Much is being written about how projects involving Modern Methods of Construction (MMC) differ from those focused on traditional construction and how this can be managed during the procurement and construction process. However, in order for MMC to be taken up widely as a standard approach to construction rather than a curiosity, they must be acceptable to mainstream lenders under standard residential mortgages, as well as social and PRS landlords under their corporate facilities.

Getting lenders comfortable
Lenders are likely to be wary of any innovative system or product, with its uncertain risk profile, particularly post-2008. Lenders want to be sure that the security for their funding has sufficient value, and will retain that value, for the period of the commitment. Lenders want to be sure that MMC properties will generally appreciate, as traditional housing has tended to, and not depreciate, as a new car would be expected to.
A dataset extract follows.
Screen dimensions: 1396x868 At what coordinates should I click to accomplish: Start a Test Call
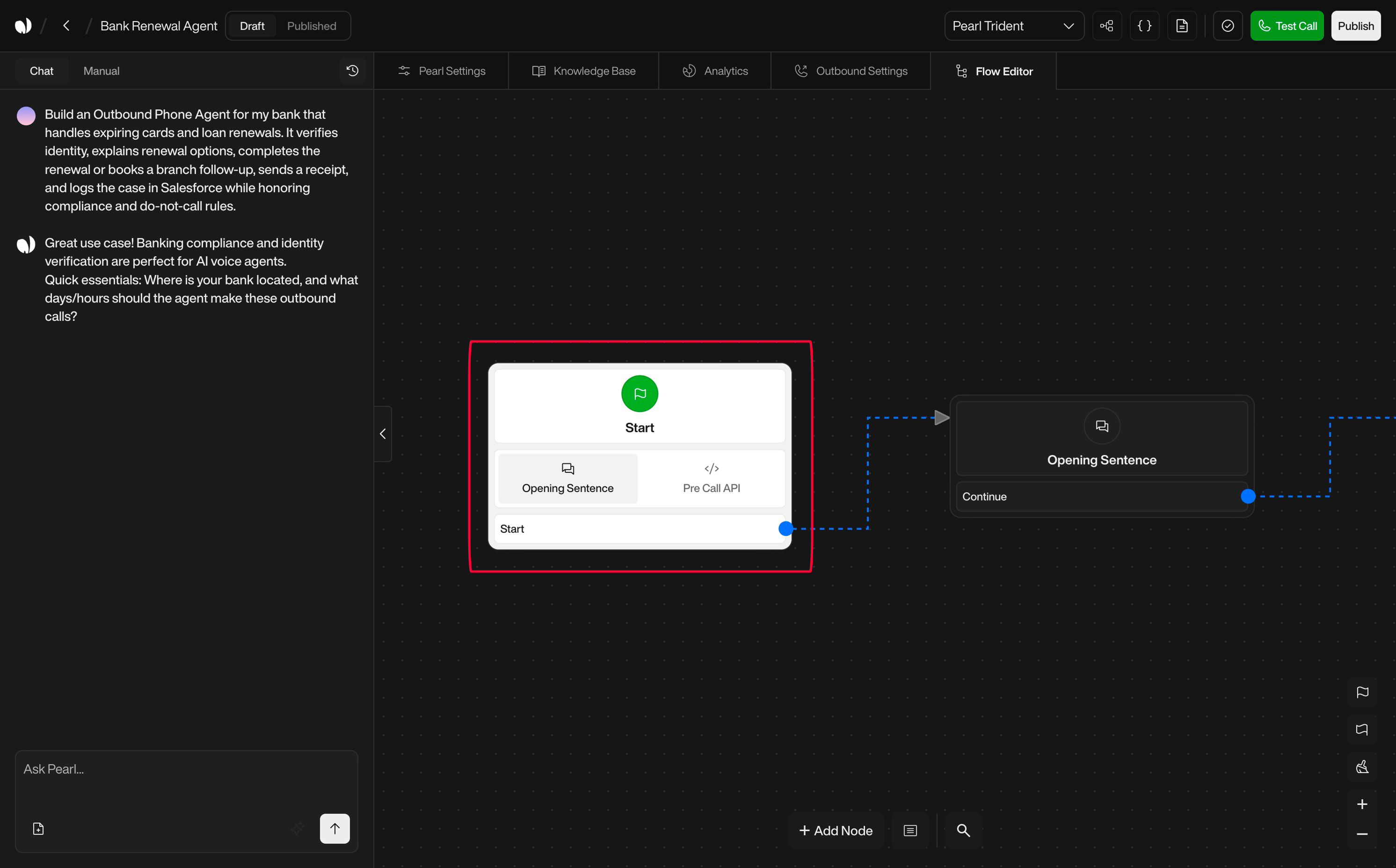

As part of this, they will want to know:

*  that the property is built to sufficient quality standards and isn’t going to be falling apart in ten years

*  that if there are problems with particular properties, they can call on appropriate warranties and guarantees for products and workmanship

*  that the design life of the property and its components is sufficient

*  that the property can be expected to be maintained in a state to retain its value.

The NHBC Buildmark warranty already covers a limited number of products, and we would expect this list to expand. NHBC cover (or equivalent) is one of the gateways for achieving CML certification and unlocking the mortgage market for a type of MMC property or system. In addition, some MMC products are certified by Buildoffsite Property Assurance Scheme (BoPAS), although this only covers the products themselves, and is not a warranty for their use or the completed property.

Reasons for optimism
In fact, the industrialised nature of MMC systems should make them an attractive prospect to lenders. Factory-based manufacturing processes can be tightly controlled and managed to ensure consistency of quality, particularly if the manufacturer is working within a quality assurance framework such as the British Board of Agreement Product Excellence Programme.
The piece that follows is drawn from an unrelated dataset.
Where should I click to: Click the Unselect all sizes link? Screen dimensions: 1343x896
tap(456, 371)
In addition, MHCLG is proposing an ambitious scheme to capture data on all MMC projects, which will be accessible to industry stakeholders, hopefully providing lenders with sufficient data to allow them to carry out a more sophisticated risk analysis than is currently possible.

Realistically, it may still be several years before MMC properties are viewed on a par with traditional methods. However, there is no reason in principle why a more tightly controlled, transparent manufacturing process, combined with less exposure to site risks such as weather, should not be seen as providing equal or improved security for lenders.

The only question now, is whether the pioneer projects have been design, built and maintained with sufficient care to give funders and investors the confidence to commit.